Use Lacework's Resource Explorer
The resource explorer presents an overview of the resources in your integrated cloud environments. The resource explorer features trends across your cloud environment, such as the number of total resources as well as the resources over time. It lists the resources identified by Lacework, enabling you to keep track of all of your resources with daily data collection.
To access the resource explorer, log in to the Lacework Console and click Resource Explorer.
Search and Filter
The resource explorer includes multiple filters, as well as a search field to further refine your list of resources. You can use the * wildcard character for flexible pattern matching. For example, to search for any resource that includes the name of an S3 bucket, such as my_s3, search for *my_s3*.

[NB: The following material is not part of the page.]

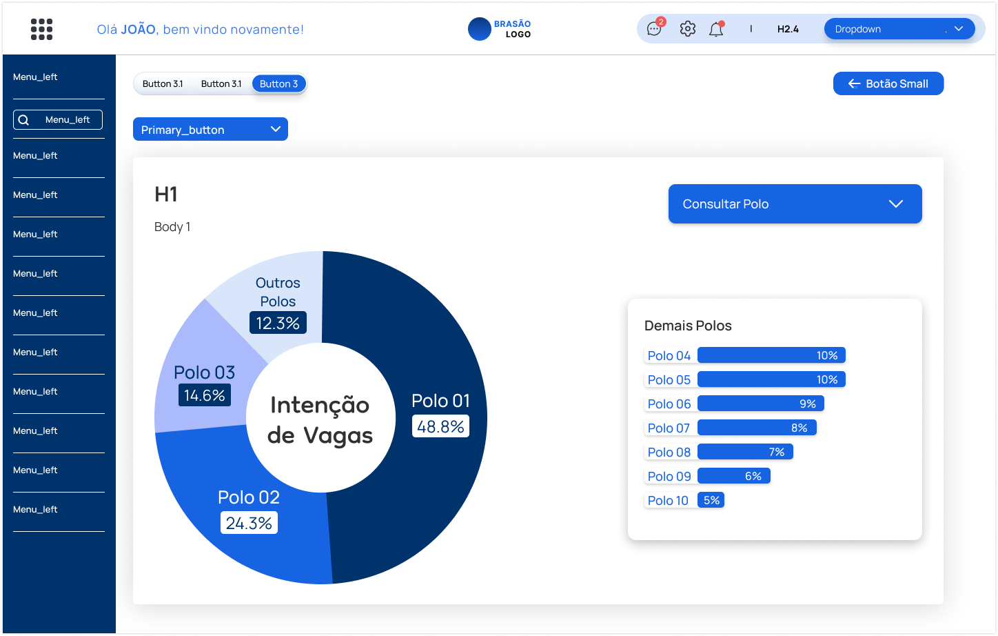Check the notifications bell icon
Screen dimensions: 998x636
(x=716, y=30)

Filter Resources by Date and Time Range
At the top of the page, you'll find date/time range and parameter filters. The Date range icon offers preset options for displaying resources based on their last collection date:
- Latest week
- Latest month
- Custom
Click Custom to select the start and end date/time manually.
All collection timestamps are in local time.

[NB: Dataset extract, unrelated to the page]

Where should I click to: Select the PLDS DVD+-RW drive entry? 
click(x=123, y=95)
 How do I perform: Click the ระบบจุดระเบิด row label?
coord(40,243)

The number of alerts shown corresponds to the latest date in the time range that the resource were collected. For example, if you set the date and time range to Monday through Friday, and the resource was found in the first 4 days, we would show the finding for Thursday.
Alerts reset with each daily scan for resources. Therefore, if there were no alerts on Thursday, you would see 0 alerts even if there were alerts on Monday and Tuesday.
Available Filters
Preset filter groups let you quickly refine the list of resources. For example, to explore resources from the us-east-1, you can select the corresponding filter from the Region dropdown.
Available filter groups include:
|
|
Resource List
The resource list shows all resources collected by Lacework in the selected time range that meet filter or search criteria you have specified, if any.
For each resource, the list shows the name of the resource, its IP addresses, type, organization, and more.
Every resource collected in Lacework also has a unique resource identifier. It may be helpful to understand how Lacework derives this identifier for various types of resources, depending on the cloud type:
For Azure resources, Lacework uses the Azure resource ID as the resource identifier.
For Google Cloud, Lacework uses the full resource name.
For AWS, if the resource has an ARN, Lacework uses the ARN value as the resource identifier. If a resource does not have an ARN in AWS, Lacework creates an URN to use as the resource identifier for it. Identifiers created by Lacework are distinguished by the
urn:lacework:awsprefix.An example of such a resource identifier is as follows:
urn:lacework:aws:aws:rds:us-east-2:991966387703:db-parameter/default.aurora-postgresql14:apg_enable_correlated_any_transform
It is important to note that such URNs were generated for an existing cloud resource or artifact by Lacework, in the absence of an ARN.
Composite Severity
Composite Severity is currently in preview and only available to select Lacework customers.
Resource Explorer introduces a new holistic approach to viewing risk over time with Composite Severity. Composite Severity combines factors from other areas of our platform: vulnerabilities, violations, alerts, and attack paths. This enables you to view risk across your organization in one place.
You can use the Composite severity over time graph to track your security posture across your organization over time. You can then use the resource list and filters to get more specific information about your resources and their severity factors.
In the resource list, the composite severity column has two sub-columns, Severity and Factors. These sub-columns gives you insight to individual resources and the factors that contribute to your composite severity. The Severity sub-column assigns a severity (critical, high, medium, low, and info) to your resources based on our findings for vulnerabilities, violations, alerts, and attack paths. Factors displays an icon for each factor that is color-coded to match the severity of our findings for that specific factor. These may vary from your overall composite severity. For example, your resource may have high severity alerts, high severity compliance violations, info attack paths, and critical severity vulnerabilities, and the resource have a high composite severity, which takes these factor into account.
Click a Resource Identifier to open the Resource Data Drawer.
Resource Data Drawer
From the Resource list, click a resource to display its details, including:
- Composite Severity (preview):
- See the breakdown of your resource's composite severity.
- Review findings for each of the 4 factors that comprise the composite severity.
- Overview and Summary:
- Gain insights into the number of vulnerabilities, compliance findings, alerts, and available attack paths related to the selected resource.
- Properties:
- Access resource properties, including its last collection time, resource name, resource type, ID, and any changes that occurred in the last 24 hours.
- Configuration Changes:
- Examine the most recent configuration changes, providing an opportunity to verify if these changes align with the intended configuration.
- Retrieve the timestamps indicating the start and end times of the latest ingestion process.
- Related resources:
- Capture all outbound and inbound resources that are related to this resource, allowing you to assess the risk associated with these connections and take necessary security measures.
Not all resources have a Related Resources section.